Department of Chemical and Biological Engineering, University of Wisconsin-Madison, Madison, Wisconsin 53706, and WiCell Research Institute, Madison, Wisconsin 53707

Correspondence: Address reprint requests to Sean Palecek, PhD, Dept. of Chemical and Biological Engineering, 1415 Engineering Dr., University of Wisconsin-Madison, Madison, WI 53706. Tel.: 608-262-8931; Fax: 608-262-5434; E-mail: palecek{at}engr.wisc.edu.

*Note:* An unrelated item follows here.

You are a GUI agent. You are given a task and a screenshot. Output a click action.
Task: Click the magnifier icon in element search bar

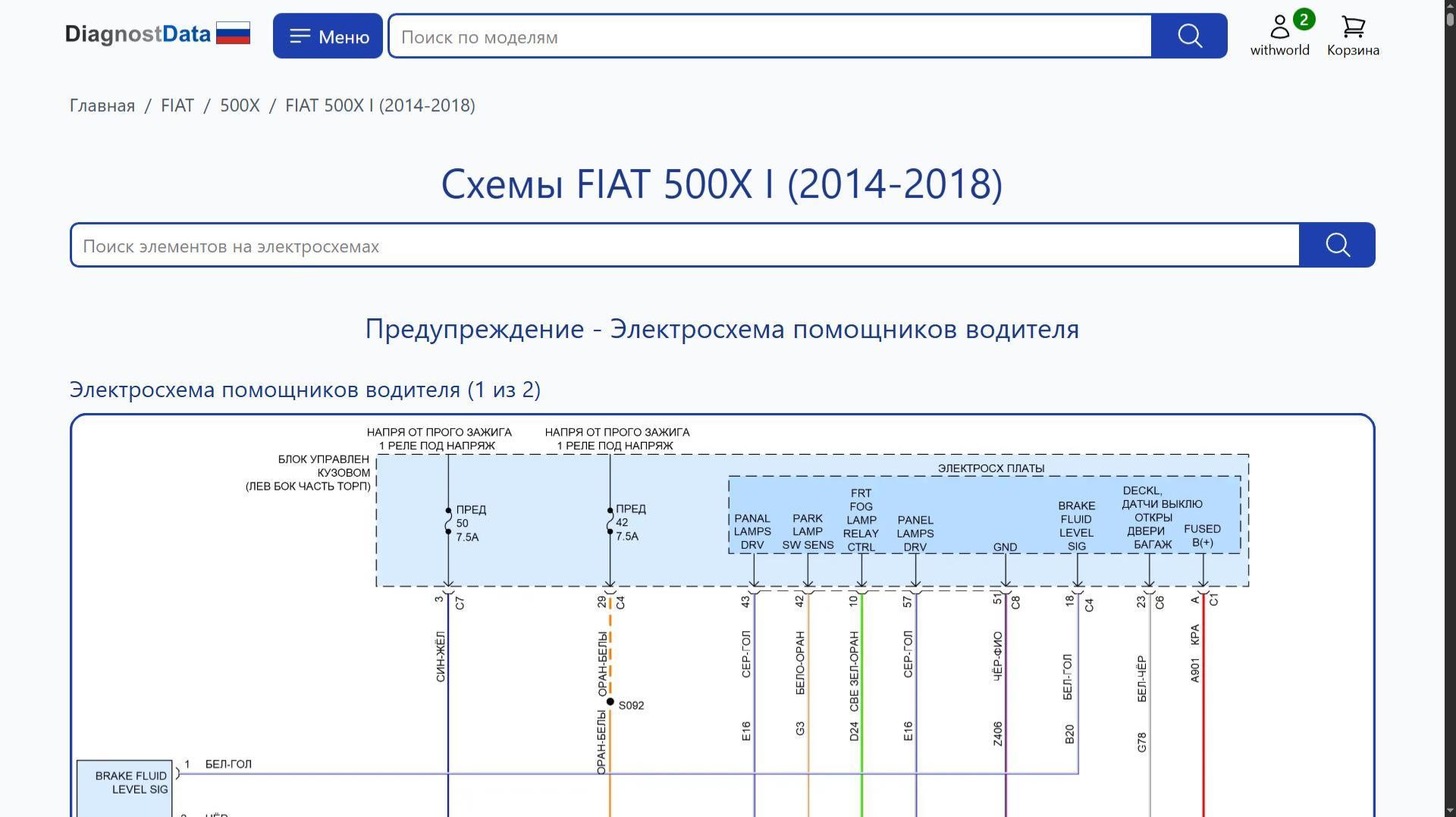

Cyclic biaxial mechanical strain has been reported to inhibit human embryonic stem cell differentiation without selecting against survival of differentiated or undifferentiated cells. We show that TGFβ/Activin/Nodal signaling plays a crucial role in repression of human embryonic stem cell (hESC) differentiation under mechanical strain. Strain-induced transcription of TGFβ1, Activin A, and Nodal, and upregulated Similar to Mothers Against Decapentaplegic homolog (Smad)2/3 phosphorylation in undifferentiated hESC. TGFβ/Activin/Nodal receptor inhibitor SB431542 stimulated differentiation of hESCs cultured under biaxial strain. Exogenous addition of TGFβ1, Activin A, or Nodal alone was insufficient to stimulate hESC self-renewal to replicate behavior of hESCs in presence of strain. However, exogenous TGFβ1 and Activin A in combination partially replicated the self-renewing phenotype induced by strain but when combined with strain did not further stimulate self-renewal. In presence of mechanical strain, addition of a neutralizing antibody to TGFβ1 promoted hESC differentiation whereas inhibition of Activin A by Follistatin promoted hESC differentiation to a lesser extent. Together, these findings show that TGFβ superfamily activation of Smad2/3 is required for repression of spontaneous differentiation under strain and suggest that strain may induce autocrine or paracrine signaling through TGFβ superfamily ligands.